„Keine Imitation“

■ Ein Gespräch mit Frau Werner, die mit dem Bolshoi-Orchester auftreten darf Von Julia Kossmann

Kennen Sie noch die Werner? Nicht die Flöteuse Ilse, die andere, die große, blonde Ballerina, die eines Tages in der Münchner Lach- und Schießgesellschaft zu singen begann? Heute ist Margot Werners großer Tag: Im CCH ist die Premiere des Programms „Movie-Classics“ mit dem 93-köpfigen Bolshoi-Orchester gleichzeitig der Auftakt zur Tournee, die sie bis Mitte Februar durch zehn deutsche Städte führen wird. Seit acht Jahren ihre erste Gastspielreise – scheu ist sie in dieser Zeit nicht geworden. Hatte ja auch genug zu tun, hundert Bälle zu feiern pro Jahr.

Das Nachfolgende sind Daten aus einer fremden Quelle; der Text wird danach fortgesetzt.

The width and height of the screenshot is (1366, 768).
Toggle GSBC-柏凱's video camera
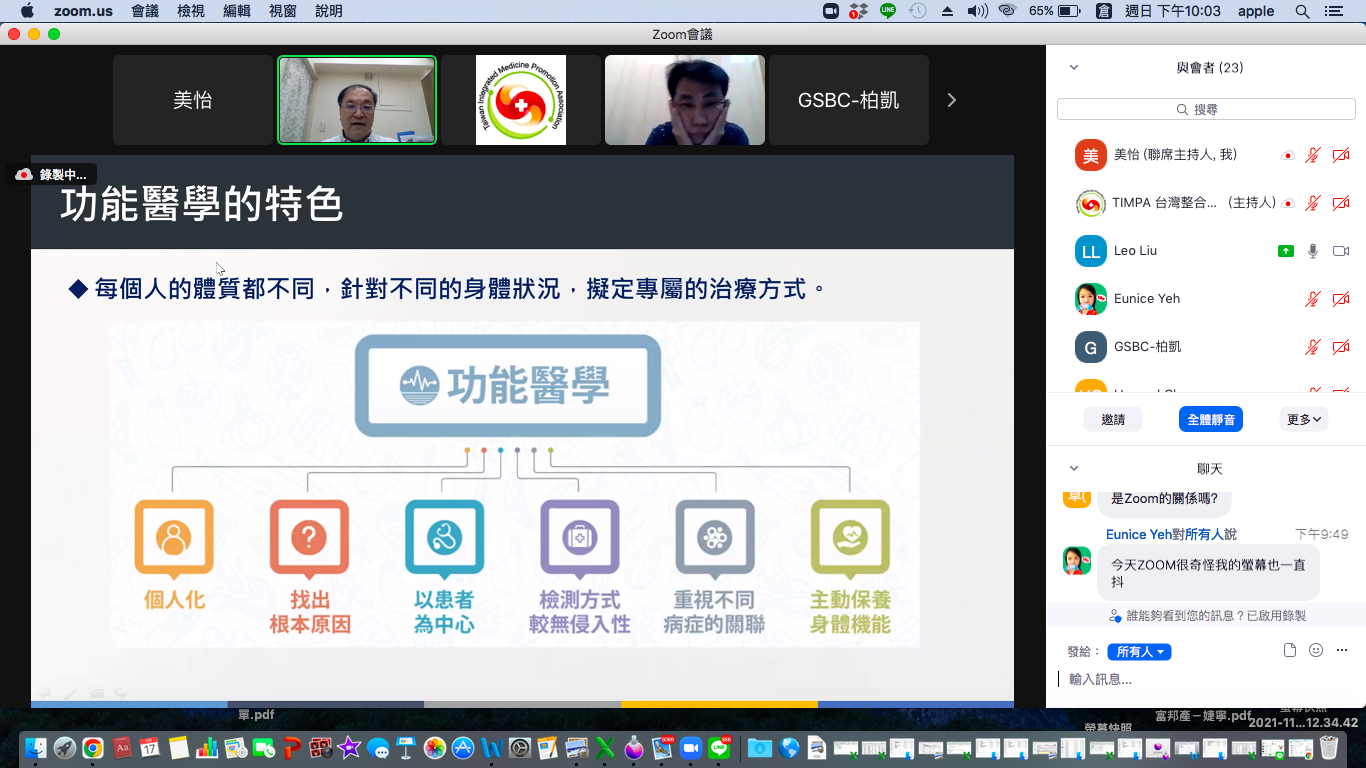[x=1341, y=347]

„Jetzt mache ich noch mal einen Ausflug in die Tourneewelt, in die gehobene Glitzerwelt, möchte einfach mal wieder herzeigen, daß ich was kann“, erzählt Margot Werner, nicht versinkend im großen Ledersessel einer Hamburger Hotelbar. Sie ist 55 Jahre alt und gut geschminkt. Von einem blonden Haufen toupierten Seidenhaars gekrönt, ist sie zum Presse-Appell in einer adretten Operetten-Uniform erschienen, die mit blitzenden Pailletten-Ornamenten auf schwarzem Jackett an zaristische Folklore erinnert. „Ist doch schön,wenn die Jugend sagt, diese Werner ist ja nicht zum Unterkriegen. Wir haben nun die Gnade, daß die Frau ab 35 nicht mehr zur Matrone gestempelt wird“, strahlt sie. „Das Orchester war zuerst da, mit dem wollte der Wiener Dirigent und Komponist Roland Baumgartner was unternehmen“, und aus der Melange Bolshoi-Orchester, Margot Werner und 100. Geburtstag der UFA brauten sie die „Movie-Classics“ zusammen, deren erster Teil auch als CD erschienen ist. „Ich wollte die weichen, großen Liebeslieder aufnehmen“, gerät sie leicht ins Schwelgen. Aber in die großen Vorbilder hineinschlüpfen werde sie nicht: „Keine Imitation!“ Vergleiche scheut sie allerdings nicht in jedem Fall: „Also, die 'Lili Marleen' hat die Lale Andersen in der ersten Version ja nicht gesungen, sondern genölt“. Wichtig ist für sie: „Was möchte ich singen? Was kann ich, was paßt zu mir.“

Hörbar gefühlvoll atmet sie im Judy-Garland-Klassiker „Somewhere over the Rainbow“ mit. Es hat etwas, wenn sie – vom Orchesterklang umtost und mit leicht vergrippter Melancholie in der Stimme – die Motten besingt, die am Licht verbrennen, natürlich völlig anders als Marlene, ob in jungen oder späteren Tagen. Vom „Blauen Engel“ über „Send in the Clowns“ oder „La Paloma“ (mit neuem Text) bis zum Erfolgshit „I will always love you“ aus Whitney Houstons Leibwächterfilm – in den „Movie Classics“ steckt alles drin, was Kasse macht. Die Tournee ist schließlich eine aufwendige Produktion. Sie berge eben auch die „große Chance, Geld zu verlieren, aber ich frage im Moment überhaupt nicht nach Verkaufszahlen“. Sie hat ja auch starke Freunde dabei: Einen Stuttgarter Bonzenschleudern-Hersteller, ei-ne andere Firma, die solcherlei Fahrzeuge vermietet, eine internationale Hotelkette und den Bundesfinanzmini-ster, der das Vorwort zum Programmheft unterschrieb.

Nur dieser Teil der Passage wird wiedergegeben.